Trecho selecionado ::
╔══

Nicky é o defensor de Ace Rothstein, é ele quem
age nas ruas para preservar o mundo etéreo do Casino Nicky é o pontífice – mas
é também o arquétipo perfeito do gângster: se ele quer algo, ele toma; se ele
não gosta de algo, ele destrói, e isso passa cada vez mais a ser o mantra da
sua vida. Quando ele vê que Ace Rothstein está abandonando essa forma de agir ele
pergunta ao Ace “don’t you have balls?” “Você não tem culhões?”. Ali nessa
cena, Ace Rothstein é o homem que, como Nietzsche diria, estaria abraçando a
moralidade dos fracos, se escondendo do perigo e enquanto isso dedicando-se a ajudar
a sua pecadora,– que é a ginger. E Nicky
é a besta, é o animal inconsequente que vive sob as próprias regras. Assim como
em Mean Streets, também do Scorsese, eu acho que seria seguro afirmar que Ace
também sofre do savior complex, o complexo de salvador. No entanto, sem precisar
examinar muito à fundo, notam-se em alguns personagens do Scorsese qualidades
bastante centradas na figura de Jesus Cristo, como no caso do Henry em
Goodfellas que sempre age como intercessor, tentando evitar violência
desnecessária; do trio de gângsters ele é o mais sensato e também o único que
consegue ter compaixão. Ace Rothstein, porém, não tem a disposição de absolver
nem mesmo o filho do Senador, aquele rapaz meio lerdo que trabalhava do Casino,
e indo contra seus próprios interesses, ele expulsa o rapaz do seu reino, e não
cede nem mesmo diante das súplicas humildes do comissário.
No Casino, para mim, um dos momentos fatais é
quando Ace Rothstein resolve confirmar a confiança de Ginger três vezes,
sendo que ele deveria na verdade ter feito isso com seu amigo, Nicky, com o
qual ele estava perdendo o contato. E ele também confia a ela a CHAVE para as
suas jóias preciosas que ficam no guardadas no banco. Inclusive um momento no
filme, um dos poucos, que comove é uma cena do Nicky na escada arrependido de
ter se envolvido com a Ginger, e o arrependimento dele ali para mim parece ser
excepcionalmente sincero.

╚══

O problema :: Copie sem nenhuma alteração a passagem do texto sobre o filme Casino que vai de “No Casino, para” até “excepcionalmente sincero.”.

Material reunido ::
╔══

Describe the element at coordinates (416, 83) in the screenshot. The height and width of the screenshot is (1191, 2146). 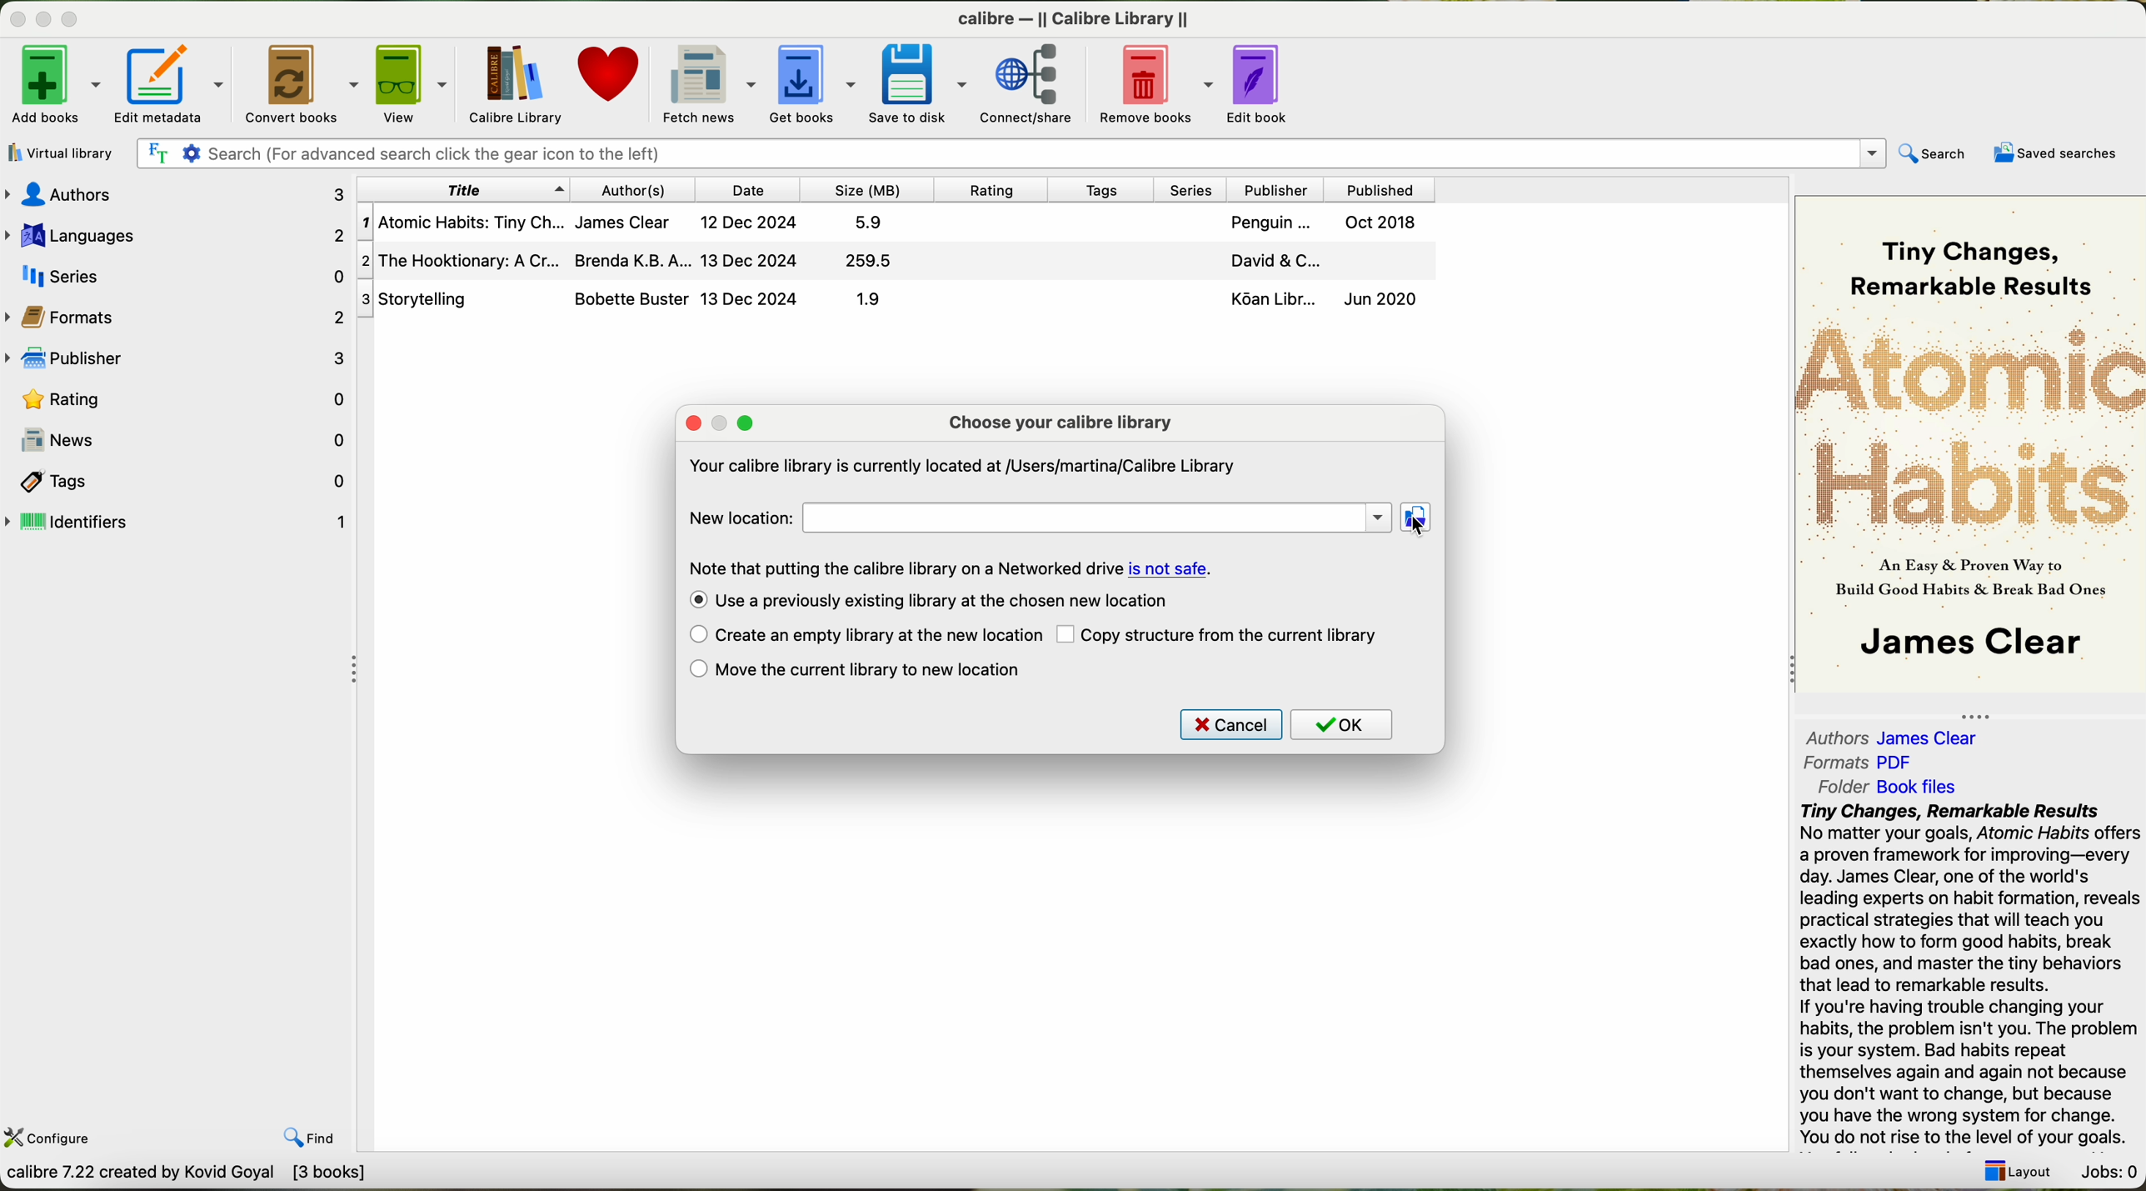
I see `view` at that location.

╚══

Resposta escrita ::
No Casino, para mim, um dos momentos fatais é
quando Ace Rothstein resolve confirmar a confiança de Ginger três vezes,
sendo que ele deveria na verdade ter feito isso com seu amigo, Nicky, com o
qual ele estava perdendo o contato. E ele também confia a ela a CHAVE para as
suas jóias preciosas que ficam no guardadas no banco. Inclusive um momento no
filme, um dos poucos, que comove é uma cena do Nicky na escada arrependido de
ter se envolvido com a Ginger, e o arrependimento dele ali para mim parece ser
excepcionalmente sincero.